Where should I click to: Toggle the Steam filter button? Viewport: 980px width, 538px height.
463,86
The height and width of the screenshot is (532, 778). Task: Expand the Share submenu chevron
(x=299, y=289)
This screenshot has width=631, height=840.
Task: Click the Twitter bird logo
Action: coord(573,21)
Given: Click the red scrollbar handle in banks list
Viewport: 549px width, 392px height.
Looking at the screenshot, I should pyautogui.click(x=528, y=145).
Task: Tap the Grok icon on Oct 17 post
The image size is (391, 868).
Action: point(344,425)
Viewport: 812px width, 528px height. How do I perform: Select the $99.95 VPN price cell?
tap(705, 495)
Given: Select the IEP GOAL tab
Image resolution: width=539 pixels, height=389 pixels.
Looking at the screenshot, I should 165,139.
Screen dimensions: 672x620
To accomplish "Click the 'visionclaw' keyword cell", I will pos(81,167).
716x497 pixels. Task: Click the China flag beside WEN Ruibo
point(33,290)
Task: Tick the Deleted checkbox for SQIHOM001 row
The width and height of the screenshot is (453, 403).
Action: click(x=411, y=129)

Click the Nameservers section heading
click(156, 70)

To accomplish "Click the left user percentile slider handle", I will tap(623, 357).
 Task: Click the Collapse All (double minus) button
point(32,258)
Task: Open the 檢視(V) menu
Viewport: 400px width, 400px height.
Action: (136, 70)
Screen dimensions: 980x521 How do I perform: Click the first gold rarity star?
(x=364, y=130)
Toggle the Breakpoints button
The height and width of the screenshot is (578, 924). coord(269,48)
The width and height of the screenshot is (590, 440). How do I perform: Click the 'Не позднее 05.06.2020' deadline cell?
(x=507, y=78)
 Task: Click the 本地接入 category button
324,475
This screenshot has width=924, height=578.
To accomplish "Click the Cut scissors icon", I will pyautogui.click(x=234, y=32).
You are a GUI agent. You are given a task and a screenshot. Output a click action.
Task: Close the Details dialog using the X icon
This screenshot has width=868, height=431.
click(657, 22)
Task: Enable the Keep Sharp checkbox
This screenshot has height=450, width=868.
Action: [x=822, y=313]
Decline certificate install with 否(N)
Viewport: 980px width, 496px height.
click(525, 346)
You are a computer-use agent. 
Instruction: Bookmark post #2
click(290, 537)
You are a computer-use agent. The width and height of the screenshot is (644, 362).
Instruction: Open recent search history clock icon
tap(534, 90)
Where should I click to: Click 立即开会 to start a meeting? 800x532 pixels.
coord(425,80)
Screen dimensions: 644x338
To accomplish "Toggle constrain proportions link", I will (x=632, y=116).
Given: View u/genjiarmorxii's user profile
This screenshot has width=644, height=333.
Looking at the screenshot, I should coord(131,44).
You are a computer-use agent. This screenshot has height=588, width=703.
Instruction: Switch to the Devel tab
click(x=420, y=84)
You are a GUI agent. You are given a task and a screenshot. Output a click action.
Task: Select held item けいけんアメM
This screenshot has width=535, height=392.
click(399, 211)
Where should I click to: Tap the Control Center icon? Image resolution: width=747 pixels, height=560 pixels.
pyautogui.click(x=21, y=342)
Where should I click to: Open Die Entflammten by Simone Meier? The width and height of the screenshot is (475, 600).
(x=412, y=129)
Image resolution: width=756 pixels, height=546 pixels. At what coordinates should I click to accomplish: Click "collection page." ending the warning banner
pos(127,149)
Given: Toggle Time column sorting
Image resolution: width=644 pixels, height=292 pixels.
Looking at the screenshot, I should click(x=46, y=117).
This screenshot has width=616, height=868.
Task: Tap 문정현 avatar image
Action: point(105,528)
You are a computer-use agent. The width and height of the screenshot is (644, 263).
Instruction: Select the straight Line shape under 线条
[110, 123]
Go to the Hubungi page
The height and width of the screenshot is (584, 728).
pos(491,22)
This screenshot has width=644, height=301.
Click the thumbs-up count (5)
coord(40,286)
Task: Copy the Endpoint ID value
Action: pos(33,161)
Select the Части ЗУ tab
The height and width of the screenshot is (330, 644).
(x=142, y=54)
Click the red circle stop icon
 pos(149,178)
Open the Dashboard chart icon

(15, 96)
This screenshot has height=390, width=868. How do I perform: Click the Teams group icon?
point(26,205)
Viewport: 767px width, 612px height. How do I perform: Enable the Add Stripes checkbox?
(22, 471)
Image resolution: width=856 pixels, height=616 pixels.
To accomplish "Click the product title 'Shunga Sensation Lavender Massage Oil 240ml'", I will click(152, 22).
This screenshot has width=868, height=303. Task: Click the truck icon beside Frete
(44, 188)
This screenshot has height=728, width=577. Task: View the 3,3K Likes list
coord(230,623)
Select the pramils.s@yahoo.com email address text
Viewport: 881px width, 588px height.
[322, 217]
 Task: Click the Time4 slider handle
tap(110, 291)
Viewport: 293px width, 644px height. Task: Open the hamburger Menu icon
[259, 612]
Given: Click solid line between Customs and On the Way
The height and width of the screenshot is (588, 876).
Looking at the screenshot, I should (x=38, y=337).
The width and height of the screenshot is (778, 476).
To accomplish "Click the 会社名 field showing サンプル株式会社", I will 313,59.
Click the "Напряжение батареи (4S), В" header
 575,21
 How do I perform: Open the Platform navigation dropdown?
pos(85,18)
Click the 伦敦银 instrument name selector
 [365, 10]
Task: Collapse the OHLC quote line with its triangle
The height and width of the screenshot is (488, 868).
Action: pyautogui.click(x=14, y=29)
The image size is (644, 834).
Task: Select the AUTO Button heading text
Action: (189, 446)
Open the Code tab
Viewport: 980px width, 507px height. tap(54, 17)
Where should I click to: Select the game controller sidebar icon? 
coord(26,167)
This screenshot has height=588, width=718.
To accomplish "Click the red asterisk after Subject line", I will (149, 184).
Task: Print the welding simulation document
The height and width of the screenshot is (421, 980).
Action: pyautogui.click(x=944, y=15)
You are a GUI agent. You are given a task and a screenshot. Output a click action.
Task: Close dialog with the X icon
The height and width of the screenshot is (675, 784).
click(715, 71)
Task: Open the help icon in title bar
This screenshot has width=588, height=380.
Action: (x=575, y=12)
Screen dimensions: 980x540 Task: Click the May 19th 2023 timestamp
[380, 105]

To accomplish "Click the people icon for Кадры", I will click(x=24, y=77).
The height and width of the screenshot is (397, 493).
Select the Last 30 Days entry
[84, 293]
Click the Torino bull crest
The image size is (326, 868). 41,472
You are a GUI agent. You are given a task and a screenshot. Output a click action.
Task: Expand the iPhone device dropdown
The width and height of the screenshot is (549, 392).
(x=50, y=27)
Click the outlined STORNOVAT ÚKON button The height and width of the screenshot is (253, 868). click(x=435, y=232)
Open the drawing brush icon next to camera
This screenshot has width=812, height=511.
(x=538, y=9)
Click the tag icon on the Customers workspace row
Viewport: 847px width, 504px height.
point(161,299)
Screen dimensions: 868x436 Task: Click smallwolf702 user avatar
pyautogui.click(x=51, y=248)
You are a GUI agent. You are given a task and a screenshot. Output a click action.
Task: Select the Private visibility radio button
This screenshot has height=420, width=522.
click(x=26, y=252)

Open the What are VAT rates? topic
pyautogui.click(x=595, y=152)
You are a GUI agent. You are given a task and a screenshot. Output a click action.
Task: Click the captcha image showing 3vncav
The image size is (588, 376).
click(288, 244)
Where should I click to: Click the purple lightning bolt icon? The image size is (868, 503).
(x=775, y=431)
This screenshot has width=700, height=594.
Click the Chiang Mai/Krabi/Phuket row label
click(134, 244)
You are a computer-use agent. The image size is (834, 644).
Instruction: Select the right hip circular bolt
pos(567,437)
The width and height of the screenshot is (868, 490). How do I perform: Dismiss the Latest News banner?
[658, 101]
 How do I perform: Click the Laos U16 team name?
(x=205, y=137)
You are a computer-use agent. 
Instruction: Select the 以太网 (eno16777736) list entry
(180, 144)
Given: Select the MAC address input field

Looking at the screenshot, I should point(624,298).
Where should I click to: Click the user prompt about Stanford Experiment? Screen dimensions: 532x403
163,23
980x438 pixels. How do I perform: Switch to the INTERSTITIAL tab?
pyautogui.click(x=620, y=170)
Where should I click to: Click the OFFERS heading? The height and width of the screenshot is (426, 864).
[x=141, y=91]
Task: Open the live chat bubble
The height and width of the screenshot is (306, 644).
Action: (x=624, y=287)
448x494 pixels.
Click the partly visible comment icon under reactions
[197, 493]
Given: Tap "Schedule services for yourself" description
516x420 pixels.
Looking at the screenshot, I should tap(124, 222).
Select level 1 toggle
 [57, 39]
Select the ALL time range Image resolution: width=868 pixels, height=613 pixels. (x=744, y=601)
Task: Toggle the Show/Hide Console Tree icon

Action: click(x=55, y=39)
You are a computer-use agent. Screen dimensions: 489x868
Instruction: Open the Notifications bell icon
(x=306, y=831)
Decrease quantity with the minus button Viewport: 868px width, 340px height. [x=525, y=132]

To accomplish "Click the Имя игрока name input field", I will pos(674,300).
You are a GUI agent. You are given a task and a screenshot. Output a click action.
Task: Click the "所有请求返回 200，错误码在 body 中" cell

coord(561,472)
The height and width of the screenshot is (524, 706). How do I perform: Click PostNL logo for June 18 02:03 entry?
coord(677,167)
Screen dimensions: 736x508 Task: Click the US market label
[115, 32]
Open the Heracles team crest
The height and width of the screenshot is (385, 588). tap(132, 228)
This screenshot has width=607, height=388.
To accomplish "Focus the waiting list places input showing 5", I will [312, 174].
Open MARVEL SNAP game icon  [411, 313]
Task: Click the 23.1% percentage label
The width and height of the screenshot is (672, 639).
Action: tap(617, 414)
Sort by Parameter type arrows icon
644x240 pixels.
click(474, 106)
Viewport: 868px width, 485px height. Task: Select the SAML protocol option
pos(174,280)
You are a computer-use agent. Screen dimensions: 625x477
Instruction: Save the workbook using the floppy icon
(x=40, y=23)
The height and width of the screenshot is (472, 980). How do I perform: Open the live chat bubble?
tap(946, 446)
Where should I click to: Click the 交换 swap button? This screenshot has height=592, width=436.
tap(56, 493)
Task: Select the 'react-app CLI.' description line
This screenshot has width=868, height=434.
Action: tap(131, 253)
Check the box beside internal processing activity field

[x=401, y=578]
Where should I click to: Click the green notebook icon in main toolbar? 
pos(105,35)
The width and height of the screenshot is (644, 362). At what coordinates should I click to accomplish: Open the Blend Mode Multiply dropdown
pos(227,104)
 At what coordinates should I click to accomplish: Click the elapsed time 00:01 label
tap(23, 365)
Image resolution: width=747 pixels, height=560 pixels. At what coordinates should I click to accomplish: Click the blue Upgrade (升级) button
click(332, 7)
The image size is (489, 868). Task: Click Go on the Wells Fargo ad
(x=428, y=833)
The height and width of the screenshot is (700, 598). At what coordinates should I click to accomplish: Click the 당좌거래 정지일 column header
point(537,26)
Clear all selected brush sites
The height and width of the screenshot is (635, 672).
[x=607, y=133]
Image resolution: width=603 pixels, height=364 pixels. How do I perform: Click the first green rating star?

· · · · ·

Instructions for the task
Each line of the entries above that contains "showing" must be copied into the answer.

Response to this task
To accomplish "Click the 会社名 field showing サンプル株式会社", I will 313,59.
Task: Click the captcha image showing 3vncav
To accomplish "Focus the waiting list places input showing 5", I will [312, 174].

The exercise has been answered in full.